No artigo «O relativismo» de David Wong no Compêndio de Ética de Peter Singer não se encontra esta noção de relativismo diferencialista, meio termo (SÌNTESE) entre o absolutismo anti-relativista (TESE)- que entende que a verdade toda se circunscreve a um único canon, a uma única posição, e que as outras constituem erros, desvios (Exemplo: «A heterossexualidade é o padrão normal do comportamento humano, o único moralmente aceitável, sendo a homossexualidade e a bissexualidade meras aberrações, formas degeneradas de sexo onde o amor está ausente») - e o relativismo indiferentista ou seja o relativismo adicionado de cepticismo normativo (ANTÌTESE)

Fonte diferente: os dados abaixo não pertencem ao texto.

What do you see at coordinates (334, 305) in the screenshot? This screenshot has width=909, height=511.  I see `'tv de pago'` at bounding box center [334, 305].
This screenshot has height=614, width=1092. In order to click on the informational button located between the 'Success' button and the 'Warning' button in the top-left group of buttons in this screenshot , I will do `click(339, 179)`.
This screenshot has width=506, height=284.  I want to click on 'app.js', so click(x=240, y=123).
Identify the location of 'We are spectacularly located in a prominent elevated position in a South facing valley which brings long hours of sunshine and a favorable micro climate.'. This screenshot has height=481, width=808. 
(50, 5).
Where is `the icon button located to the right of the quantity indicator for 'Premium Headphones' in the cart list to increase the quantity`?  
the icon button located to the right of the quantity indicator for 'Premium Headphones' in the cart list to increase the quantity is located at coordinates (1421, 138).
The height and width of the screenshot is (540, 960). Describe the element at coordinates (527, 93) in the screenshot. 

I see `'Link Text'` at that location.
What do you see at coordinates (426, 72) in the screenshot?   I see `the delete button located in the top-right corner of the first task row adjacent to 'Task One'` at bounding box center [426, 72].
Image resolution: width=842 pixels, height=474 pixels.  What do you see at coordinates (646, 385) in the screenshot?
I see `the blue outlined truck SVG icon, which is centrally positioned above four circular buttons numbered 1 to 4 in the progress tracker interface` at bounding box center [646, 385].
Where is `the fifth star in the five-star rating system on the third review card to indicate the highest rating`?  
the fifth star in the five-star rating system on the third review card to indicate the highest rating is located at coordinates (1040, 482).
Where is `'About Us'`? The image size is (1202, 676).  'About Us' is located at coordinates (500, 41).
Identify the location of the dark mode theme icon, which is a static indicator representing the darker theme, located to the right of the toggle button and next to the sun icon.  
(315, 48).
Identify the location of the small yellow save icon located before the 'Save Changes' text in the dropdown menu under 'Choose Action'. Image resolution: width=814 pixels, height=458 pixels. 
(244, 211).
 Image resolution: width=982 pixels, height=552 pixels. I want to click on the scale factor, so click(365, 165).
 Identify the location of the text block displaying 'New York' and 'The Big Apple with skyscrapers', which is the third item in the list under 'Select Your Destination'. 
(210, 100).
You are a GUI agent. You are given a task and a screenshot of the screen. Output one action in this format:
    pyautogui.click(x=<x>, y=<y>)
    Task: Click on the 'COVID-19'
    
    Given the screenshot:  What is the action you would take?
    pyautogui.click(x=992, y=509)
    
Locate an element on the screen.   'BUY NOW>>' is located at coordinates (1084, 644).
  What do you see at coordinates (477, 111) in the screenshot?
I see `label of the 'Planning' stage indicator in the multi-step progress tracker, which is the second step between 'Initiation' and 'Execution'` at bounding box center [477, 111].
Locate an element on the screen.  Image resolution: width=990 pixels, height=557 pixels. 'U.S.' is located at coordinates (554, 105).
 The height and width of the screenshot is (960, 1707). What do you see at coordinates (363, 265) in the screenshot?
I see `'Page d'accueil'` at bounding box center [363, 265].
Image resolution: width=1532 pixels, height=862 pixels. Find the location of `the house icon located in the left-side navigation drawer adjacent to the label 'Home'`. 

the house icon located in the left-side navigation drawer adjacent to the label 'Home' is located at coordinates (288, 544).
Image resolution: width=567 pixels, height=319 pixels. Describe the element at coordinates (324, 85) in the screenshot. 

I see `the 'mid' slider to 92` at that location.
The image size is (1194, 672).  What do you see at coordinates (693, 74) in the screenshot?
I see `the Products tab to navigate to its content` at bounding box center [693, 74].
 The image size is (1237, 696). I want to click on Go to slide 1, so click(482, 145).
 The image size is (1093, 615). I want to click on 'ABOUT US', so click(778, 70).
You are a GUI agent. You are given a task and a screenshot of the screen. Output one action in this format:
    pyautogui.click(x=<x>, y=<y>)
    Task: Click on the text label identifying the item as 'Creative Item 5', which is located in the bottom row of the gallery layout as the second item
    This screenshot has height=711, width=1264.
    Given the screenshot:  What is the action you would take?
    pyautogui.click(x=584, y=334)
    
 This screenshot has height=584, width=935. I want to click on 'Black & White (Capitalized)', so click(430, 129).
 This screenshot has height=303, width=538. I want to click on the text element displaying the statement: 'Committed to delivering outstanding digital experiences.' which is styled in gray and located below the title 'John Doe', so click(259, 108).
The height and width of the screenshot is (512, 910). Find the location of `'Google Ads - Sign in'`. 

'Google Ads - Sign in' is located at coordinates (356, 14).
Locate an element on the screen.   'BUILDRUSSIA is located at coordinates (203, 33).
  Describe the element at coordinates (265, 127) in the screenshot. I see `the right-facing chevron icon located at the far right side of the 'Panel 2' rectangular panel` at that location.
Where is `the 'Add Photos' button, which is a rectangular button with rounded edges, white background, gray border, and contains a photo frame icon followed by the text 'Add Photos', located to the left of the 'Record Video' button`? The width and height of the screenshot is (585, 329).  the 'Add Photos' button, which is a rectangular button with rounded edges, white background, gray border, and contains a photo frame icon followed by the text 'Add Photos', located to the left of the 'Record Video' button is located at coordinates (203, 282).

Wong classifica de relativismo metaético o que se designa por relativismo (ponto em que estamos de acordo):
«Esta doctrina es el relativismo metaético, porque versa sobre la relatividad de la verdad moral y de la justificabilidad. Otra especie de relativismo moral, también una respuesta común a conflictos morales profundos, es una doctrina sobre cómo debemos actuar hacia quienes aceptan valores muy diferentes de los propios. Este relativismo moral normativo afirma que es erróneo juzgar a otras personas que tienen valores sustancialmente diferentes, o intentar que se adecuen a los nuestros, en razón de que sus valores son tan válidos como los nuestros.»
(David Wong in Compendio de Etica, de Peter Singer, pags 593-594)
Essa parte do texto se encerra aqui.